Though there are many of these QAS tests available to study from, they don’t have the same answer explanations as the official Khan Academy / College Board tests. For this reason, you should be sure to vary your prep depending on where your skill level is at. Also, you can disregard the essay section of any test, as the new SAT no longer contains the essay portion.

How to Utilize These Tests to Maximize Your Prep

What’s the best way to prepare for the SAT? Well, it depends. Of course, you’ll want to go through practice tests under simulated test conditions, score yourself afterwards, and go through your missed questions thoroughly to understand your mistakes. However, there’s still the question of what order to go through tests, or if it really matters at all.

Small study habits can make a big difference.

If you’re a student who has never taken an SAT practice test before, or you struggle to figure out where you went wrong after reviewing your answers, I would stick to the official SAT practice tests from the College Board / Khan Academy. These will be your best bet for beginners, as they contain answer explanations in addition to scoring. You’ll get a great indication of what your starting score is, and you’ll be able to easily figure out what mistakes you could have avoided with the guidance from the answer explanations.

On the other hand, if you’re a student who is well-versed in taking SAT practice tests, I would recommend you move on to the QAS tests. These tests typically lack answer explanations, but are a wonderful resource to simulate a real test. Just be sure not to blow through all of the College Board tests – you’ll likely want to save a few just so you can get an accurate score indication. Some QAS tests contain the answers to each question, but are missing the scoring, which means you won’t always get the typical 400-1600 score that you get with the Khan Academy tests.

Furthermore, if you want to maximize the effectiveness of your prep, you should take the test as close to test conditions as you can. This includes things like…

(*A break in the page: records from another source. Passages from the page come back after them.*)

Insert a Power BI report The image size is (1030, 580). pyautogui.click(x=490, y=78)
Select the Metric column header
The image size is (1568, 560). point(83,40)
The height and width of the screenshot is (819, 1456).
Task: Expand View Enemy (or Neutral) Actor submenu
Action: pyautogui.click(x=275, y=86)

  • Printing the test and answer sheet
  • Waking up early on a Saturday morning to take the test
  • Following the allowed time at the top of each section
  • Taking short breaks between sections as permitted
  • Keeping the test-taking session to one continuous sitting

But wait! You’re not done with prep after taking the test. In fact, it would be a big prep mistake to simply take the test and score it without reviewing your answers afterwards. Reviewing your answers is crucial for understanding why you made a mistake and what you can do to avoid such a mistake in the future. Be meticulous about retrying each question that you missed, using answer explanations to aid you if needed. By the end of your review, you should be able to solve each and every question from that test unassisted.


Practicing for the SAT takes time. You’ll want to use high quality resources to make sure you’re simulating the real thing as best as possible. Having a set of SAT practice tests at your disposal makes things a lot easier.

Newer students can stick to the College Board / Khan Academy tests for the answer explanations, while more experienced test takers can move to the QAS for even more prep material.

If you’re struggling to solve these tricky SAT problems on your own, or the answer explanations aren’t quite making sense, you can always consider hiring a private tutor like me to help you out.

In either case, good luck with your test prep journey, and wishing you best of luck in achieving your dream score!